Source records
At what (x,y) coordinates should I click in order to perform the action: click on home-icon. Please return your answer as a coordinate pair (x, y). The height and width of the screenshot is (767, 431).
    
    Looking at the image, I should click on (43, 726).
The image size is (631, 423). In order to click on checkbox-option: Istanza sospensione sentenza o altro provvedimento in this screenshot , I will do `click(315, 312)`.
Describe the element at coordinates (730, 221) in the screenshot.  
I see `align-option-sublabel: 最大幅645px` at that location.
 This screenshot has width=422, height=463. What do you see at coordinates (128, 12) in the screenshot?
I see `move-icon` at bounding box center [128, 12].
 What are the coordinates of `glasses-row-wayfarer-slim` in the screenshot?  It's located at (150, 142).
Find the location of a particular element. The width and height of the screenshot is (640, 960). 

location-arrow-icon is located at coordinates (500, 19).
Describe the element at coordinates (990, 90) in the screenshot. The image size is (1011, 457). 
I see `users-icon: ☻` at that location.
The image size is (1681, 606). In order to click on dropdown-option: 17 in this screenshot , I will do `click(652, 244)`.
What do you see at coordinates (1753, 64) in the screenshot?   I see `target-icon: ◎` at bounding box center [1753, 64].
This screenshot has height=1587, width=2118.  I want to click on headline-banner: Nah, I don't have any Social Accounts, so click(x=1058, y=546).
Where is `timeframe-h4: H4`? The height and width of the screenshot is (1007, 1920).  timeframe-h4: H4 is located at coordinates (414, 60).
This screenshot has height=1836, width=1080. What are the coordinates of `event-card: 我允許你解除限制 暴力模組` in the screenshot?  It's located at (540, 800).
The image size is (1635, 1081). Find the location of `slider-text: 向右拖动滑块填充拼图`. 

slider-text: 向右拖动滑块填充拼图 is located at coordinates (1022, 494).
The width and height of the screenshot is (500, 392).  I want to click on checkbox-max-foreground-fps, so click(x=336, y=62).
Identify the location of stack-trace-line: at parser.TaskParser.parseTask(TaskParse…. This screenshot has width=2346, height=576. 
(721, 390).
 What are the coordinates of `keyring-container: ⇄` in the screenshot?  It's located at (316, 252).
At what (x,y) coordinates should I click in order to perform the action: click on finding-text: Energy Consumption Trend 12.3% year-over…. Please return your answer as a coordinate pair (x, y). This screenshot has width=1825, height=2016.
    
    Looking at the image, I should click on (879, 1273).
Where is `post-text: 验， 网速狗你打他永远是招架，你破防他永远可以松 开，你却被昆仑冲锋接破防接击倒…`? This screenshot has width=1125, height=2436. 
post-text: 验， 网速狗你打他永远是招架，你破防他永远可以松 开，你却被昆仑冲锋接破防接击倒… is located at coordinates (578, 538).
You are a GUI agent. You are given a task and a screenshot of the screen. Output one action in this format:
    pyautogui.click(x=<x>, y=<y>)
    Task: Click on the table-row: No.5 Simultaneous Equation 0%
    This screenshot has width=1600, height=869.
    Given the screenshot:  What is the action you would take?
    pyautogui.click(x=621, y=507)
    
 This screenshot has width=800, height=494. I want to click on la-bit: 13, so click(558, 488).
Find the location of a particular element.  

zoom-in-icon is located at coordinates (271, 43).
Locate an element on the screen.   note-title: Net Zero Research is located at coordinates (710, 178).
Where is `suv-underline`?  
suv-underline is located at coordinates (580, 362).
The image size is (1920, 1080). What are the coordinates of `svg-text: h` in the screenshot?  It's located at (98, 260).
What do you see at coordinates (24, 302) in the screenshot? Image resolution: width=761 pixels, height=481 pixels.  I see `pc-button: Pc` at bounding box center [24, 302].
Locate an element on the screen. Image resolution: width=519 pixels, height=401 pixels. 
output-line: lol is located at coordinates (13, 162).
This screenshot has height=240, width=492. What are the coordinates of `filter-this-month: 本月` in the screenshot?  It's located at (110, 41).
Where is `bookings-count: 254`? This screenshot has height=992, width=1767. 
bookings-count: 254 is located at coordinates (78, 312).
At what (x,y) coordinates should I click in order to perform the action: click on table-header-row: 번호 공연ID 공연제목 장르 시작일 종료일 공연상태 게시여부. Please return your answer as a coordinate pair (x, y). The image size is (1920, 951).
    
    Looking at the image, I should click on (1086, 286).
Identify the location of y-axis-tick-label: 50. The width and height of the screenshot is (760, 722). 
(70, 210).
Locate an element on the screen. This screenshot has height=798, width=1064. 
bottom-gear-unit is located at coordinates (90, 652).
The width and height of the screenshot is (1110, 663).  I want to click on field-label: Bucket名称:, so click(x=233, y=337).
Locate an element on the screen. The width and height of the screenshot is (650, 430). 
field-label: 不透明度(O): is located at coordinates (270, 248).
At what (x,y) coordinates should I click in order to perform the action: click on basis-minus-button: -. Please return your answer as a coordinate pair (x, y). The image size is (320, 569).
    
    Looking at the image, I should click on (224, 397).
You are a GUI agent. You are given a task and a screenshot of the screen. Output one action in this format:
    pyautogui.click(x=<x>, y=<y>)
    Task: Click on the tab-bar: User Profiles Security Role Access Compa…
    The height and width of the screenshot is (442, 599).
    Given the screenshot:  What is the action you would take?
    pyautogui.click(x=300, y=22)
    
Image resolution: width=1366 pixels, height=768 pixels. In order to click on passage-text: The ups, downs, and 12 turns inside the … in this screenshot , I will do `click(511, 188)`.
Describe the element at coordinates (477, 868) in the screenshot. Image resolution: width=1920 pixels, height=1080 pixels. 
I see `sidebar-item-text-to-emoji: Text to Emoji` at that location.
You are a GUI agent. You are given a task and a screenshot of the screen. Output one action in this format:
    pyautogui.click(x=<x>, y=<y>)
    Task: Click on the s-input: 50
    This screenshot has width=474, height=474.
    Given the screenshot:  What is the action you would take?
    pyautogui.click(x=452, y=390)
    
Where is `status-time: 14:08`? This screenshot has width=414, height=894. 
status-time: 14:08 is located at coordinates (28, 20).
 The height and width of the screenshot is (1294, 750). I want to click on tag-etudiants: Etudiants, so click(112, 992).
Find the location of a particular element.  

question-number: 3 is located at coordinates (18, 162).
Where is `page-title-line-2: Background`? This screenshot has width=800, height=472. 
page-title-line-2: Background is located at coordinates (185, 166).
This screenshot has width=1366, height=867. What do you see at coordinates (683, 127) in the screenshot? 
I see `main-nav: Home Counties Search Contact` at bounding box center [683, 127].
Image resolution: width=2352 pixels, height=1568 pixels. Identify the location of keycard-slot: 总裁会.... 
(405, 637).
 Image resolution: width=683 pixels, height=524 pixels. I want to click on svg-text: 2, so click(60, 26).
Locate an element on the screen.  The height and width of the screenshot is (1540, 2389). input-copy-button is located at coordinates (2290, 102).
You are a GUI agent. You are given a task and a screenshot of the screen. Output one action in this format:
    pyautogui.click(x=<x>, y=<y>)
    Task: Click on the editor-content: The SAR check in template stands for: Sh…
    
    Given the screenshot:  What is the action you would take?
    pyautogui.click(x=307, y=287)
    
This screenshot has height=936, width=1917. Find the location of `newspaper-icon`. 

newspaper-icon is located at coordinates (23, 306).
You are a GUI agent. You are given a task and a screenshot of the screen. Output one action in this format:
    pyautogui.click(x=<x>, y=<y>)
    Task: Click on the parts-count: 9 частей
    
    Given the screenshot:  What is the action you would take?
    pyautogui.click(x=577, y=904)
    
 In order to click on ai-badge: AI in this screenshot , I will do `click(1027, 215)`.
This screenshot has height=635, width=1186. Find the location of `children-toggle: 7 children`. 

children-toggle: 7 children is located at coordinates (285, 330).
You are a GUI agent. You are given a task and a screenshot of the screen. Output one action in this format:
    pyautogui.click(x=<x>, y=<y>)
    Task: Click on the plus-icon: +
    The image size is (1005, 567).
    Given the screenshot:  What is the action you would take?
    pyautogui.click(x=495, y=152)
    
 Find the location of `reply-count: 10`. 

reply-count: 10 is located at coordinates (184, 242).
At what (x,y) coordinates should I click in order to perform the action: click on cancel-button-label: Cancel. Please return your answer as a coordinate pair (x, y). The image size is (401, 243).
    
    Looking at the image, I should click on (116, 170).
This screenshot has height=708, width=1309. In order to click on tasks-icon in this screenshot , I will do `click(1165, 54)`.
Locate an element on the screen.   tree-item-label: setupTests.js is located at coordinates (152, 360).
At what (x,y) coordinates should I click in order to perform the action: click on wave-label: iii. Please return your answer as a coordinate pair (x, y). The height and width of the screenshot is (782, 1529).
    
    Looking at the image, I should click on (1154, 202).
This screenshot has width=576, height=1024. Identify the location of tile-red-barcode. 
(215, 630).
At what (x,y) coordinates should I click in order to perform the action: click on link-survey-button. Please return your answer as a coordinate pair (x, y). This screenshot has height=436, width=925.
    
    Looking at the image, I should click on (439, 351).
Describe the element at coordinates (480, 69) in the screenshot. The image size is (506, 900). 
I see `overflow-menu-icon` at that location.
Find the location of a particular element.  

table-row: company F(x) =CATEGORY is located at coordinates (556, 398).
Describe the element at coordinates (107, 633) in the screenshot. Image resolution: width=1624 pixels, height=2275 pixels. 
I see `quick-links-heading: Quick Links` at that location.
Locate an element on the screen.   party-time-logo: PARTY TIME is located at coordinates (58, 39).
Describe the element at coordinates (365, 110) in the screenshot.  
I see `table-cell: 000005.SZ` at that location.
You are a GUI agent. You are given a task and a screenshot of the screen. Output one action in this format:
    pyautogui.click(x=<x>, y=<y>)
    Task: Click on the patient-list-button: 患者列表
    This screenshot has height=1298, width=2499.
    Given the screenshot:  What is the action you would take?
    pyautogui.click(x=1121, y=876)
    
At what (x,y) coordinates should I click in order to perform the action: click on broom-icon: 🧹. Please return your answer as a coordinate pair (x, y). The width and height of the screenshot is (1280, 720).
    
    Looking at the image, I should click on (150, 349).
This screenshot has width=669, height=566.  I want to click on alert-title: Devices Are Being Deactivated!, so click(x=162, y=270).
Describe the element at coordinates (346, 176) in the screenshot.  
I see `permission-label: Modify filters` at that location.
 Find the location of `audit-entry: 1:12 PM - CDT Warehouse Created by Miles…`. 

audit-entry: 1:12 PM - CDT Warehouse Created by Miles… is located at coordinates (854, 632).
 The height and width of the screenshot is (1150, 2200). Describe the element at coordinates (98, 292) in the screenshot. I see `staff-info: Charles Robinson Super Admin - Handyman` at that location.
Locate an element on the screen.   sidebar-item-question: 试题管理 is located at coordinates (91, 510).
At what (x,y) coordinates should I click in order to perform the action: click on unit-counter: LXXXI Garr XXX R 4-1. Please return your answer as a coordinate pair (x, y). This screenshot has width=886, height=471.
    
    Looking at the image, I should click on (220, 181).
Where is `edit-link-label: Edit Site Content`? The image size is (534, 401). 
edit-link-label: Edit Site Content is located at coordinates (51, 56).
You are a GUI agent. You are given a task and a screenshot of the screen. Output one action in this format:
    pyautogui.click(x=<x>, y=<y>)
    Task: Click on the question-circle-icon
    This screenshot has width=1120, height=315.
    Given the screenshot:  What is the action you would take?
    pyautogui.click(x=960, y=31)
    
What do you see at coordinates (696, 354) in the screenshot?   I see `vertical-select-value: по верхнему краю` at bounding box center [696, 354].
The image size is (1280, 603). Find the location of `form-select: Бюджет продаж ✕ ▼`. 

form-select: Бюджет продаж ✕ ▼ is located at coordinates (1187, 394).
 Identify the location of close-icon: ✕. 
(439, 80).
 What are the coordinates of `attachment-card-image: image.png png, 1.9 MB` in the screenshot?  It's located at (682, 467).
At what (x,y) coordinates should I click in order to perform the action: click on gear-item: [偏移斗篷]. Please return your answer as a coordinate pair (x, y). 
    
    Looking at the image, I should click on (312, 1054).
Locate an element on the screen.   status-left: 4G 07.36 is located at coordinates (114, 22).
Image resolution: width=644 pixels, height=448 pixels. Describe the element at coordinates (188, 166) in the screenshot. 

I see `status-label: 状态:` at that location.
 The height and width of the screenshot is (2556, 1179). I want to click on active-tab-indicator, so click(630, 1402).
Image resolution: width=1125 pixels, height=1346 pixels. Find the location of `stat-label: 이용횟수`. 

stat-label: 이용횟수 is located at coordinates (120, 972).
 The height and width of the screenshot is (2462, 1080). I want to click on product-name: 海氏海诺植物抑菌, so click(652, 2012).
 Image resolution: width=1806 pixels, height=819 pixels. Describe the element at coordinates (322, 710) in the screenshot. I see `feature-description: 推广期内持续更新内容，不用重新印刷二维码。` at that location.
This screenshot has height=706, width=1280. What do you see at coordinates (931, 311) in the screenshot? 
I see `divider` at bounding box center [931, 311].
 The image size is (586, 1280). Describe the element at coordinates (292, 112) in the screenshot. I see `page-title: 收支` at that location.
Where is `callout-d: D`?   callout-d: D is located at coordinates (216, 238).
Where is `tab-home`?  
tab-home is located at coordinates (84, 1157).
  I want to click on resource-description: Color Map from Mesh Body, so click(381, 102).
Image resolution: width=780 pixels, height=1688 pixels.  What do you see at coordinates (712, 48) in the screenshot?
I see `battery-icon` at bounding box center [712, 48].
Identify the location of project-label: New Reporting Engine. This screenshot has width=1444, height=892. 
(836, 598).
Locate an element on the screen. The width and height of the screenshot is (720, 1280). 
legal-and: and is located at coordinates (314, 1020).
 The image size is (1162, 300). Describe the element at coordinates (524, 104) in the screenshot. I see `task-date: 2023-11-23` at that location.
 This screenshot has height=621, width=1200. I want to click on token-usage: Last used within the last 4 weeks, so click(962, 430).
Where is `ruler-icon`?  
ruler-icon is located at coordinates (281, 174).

## TASK DETAILS
Can you echo the rows starting with the line that contains "Describe the element at coordinates (480, 69)" and going on through the line that contains "table-row: company F(x)", reproducing each one verbatim?

## WRITTEN SOLUTION
Describe the element at coordinates (480, 69) in the screenshot. The image size is (506, 900). 
I see `overflow-menu-icon` at that location.
Find the location of a particular element.  

table-row: company F(x) =CATEGORY is located at coordinates (556, 398).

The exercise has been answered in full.